As propagandas da concorrente J Sainsbury PLC exibem o famoso chefe de cozinha Jamie Oliver ensinando as donas de casa a grelhar hambúrguer de porco e alimentar a família com "cincão", ou 5 libras, numa oferta especial que inclui os hambúrgueres e mais seis alimentos no mesmo pacote.
A disputa gerou uma situação no mínimo curiosa: quase todas as redes de supermercados parecem ser estar ganhando. Mesmo com a recessão, muitas redes britânicas de supermercados divulgaram expansão nas vendas e nos lucros operacionais. Ninguém sabe se a festa vai durar até o fim da recessão, pois normalmente é difícil aumentar os preços depois que as pessoas se acostumaram aos descontos.
Por enquanto, as redes estão se beneficiando da situação, principalmente porque quando a crise piorou eles agiram prontamente para evitar que seus clientes fugissem para os varejistas mais baratos.
Algumas redes lançaram congelados de marca própria mais baratos quando descobriram que as pessoas queriam alimentos com validade maior. Outros aumentaram a oferta de vasilhas de plástico para guardar as sobras das refeições, e ofereceram cortes de carne mais baratos para quem precisou diminuir a conta do supermercado. Outras até se reinventaram completamente. A Sainsbury's, por exemplo, que sempre foi conhecida pelos alimentos de qualidade, passou a propagandear preços baixos para tentar atrair os clientes em busca de pechinchas.
As lojas britânicas são consideradas pioneiras mundiais do marketing de supermercados, e novamente lideram a próxima onda de guerras de preço, atacando umas às outras mais agressivamente do que nunca e assediando os clientes com descontos inesperadamente profundos.
A avalanche de descontos integra uma série de mudanças profundas no segmento de supermercados do país. As lojas britânicas sempre se esforçaram para se diferenciar umas das outras. Os consumidores britânicos costumam se identificar com uma única rede e suas supostas vantagens - os bons alimentos do Sainsbury's, o delicatéssen barato do Morrison's, a variedade de escolhas do Tesco PLC ou os preços camaradas da Asda, a filial local do Wal-Mart Stores Inc. - e se mantinham fiéis a elas.
O novo foco fragmentado no preço mais baixo está mudando isso e acirrando a concorrência, além de criar oportunidades para as lojas roubarem clientes umas das outras.

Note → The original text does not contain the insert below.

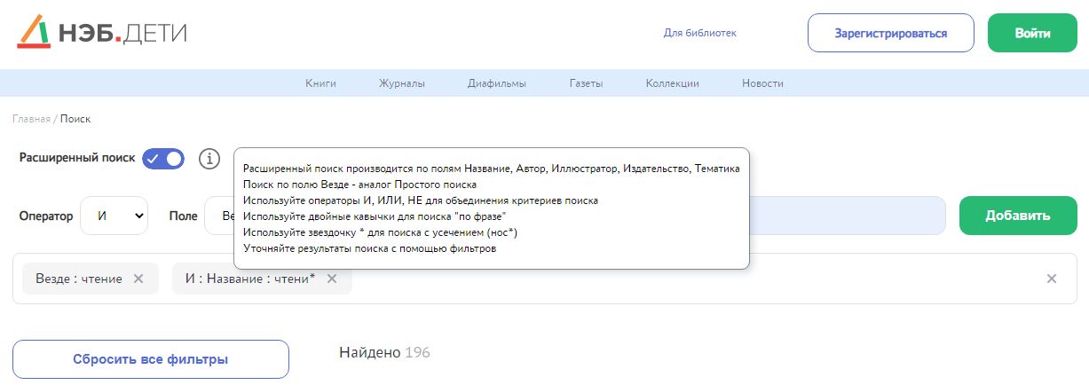Toggle the Расширенный поиск switch off
Viewport: 1089px width, 385px height.
tap(163, 159)
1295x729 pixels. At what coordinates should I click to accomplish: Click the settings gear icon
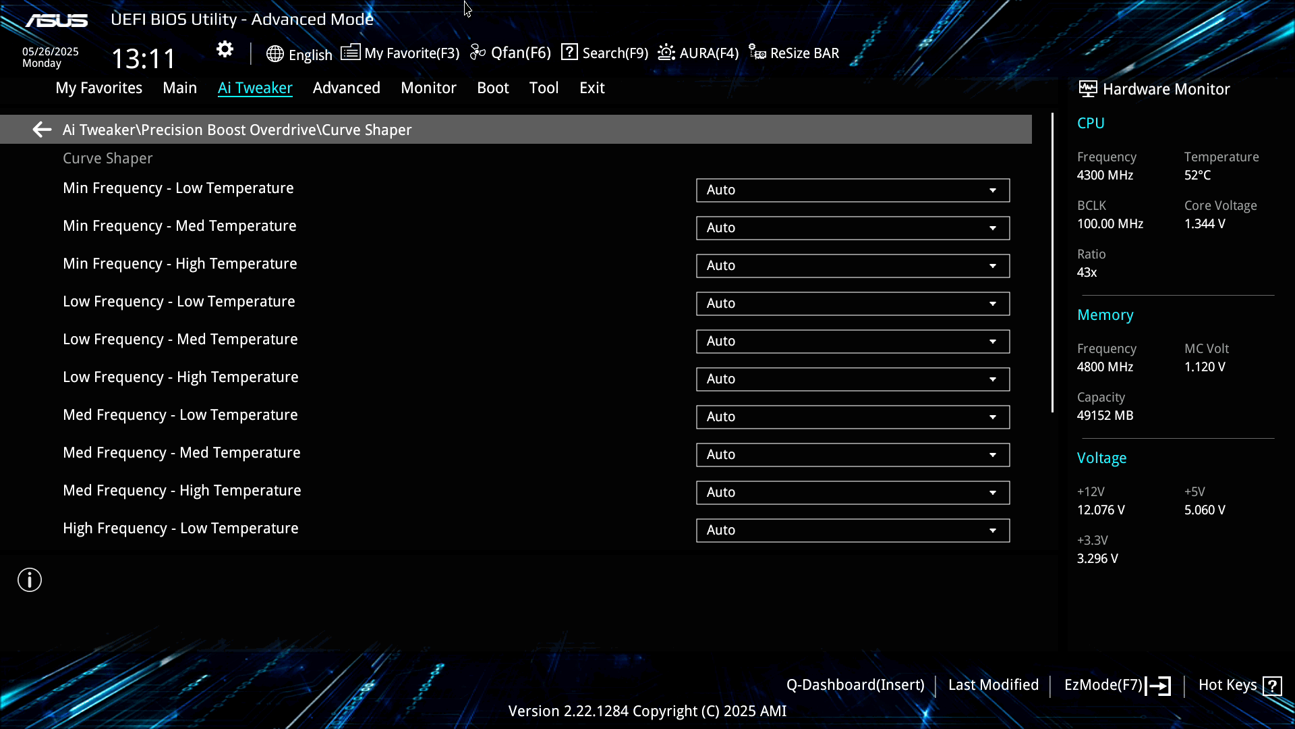click(x=225, y=49)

Os supermercados britânicos estavam mais bem preparados que o resto do setor varejista quando as pessoas começaram a apertar o cinto. Há muito tempo que os supermercados do país são motivo de inveja na indústria varejista mundial, por causa de suas luxuosas marcas próprias, cadeias de suprimento eficientes, cartões de fidelidade fortes e presença vigorosa na internet.
O Wal-Mart, por exemplo, escolheu recentemente o Reino Unido para sediar seu novo centro de treinamento mundial de marketing, criando um espaço onde executivos da rede no mundo inteiro vão aprender com os supermercados britânicos. A experiência no Reino Unido já está ajudando o Wal-Mart a melhorar o desempenho de sua matriz americana: a empresa começou recentemente uma campanha de comparação de preços com base em técnicas desenvolvidas por sua rede Asda.
Mas a atual guerra de preços cria riscos de longo prazo para os varejistas britânicos quando as lojas são obrigadas a abandonar a estratégia barateira da recessão, dizem especialistas no setor.
"Desconto é como heroína para as empresas", diz Darrell Rigby, que chefia a parte de varejo mundial da consultoria Bain & Company. "É viciante. Os clientes ficam viciados nos descontos e criam aversão aos preços cheios. As empresas se acostumam com o impulso no volume de vendas e se arriscam a espantar os clientes quando tentarem aumentar os preços."
E tamanha febre de descontos também tem suas vítimas. Os varejistas independentes menores estão perdendo clientes para os concorrentes maiores e a onda de descontos vem gerando tensão com os fornecedores. Os supermercados querem que os fornecedores também arquem com uma parte do desconto e ameaçam até tirar das prateleiras os produtos de quem não colaborar.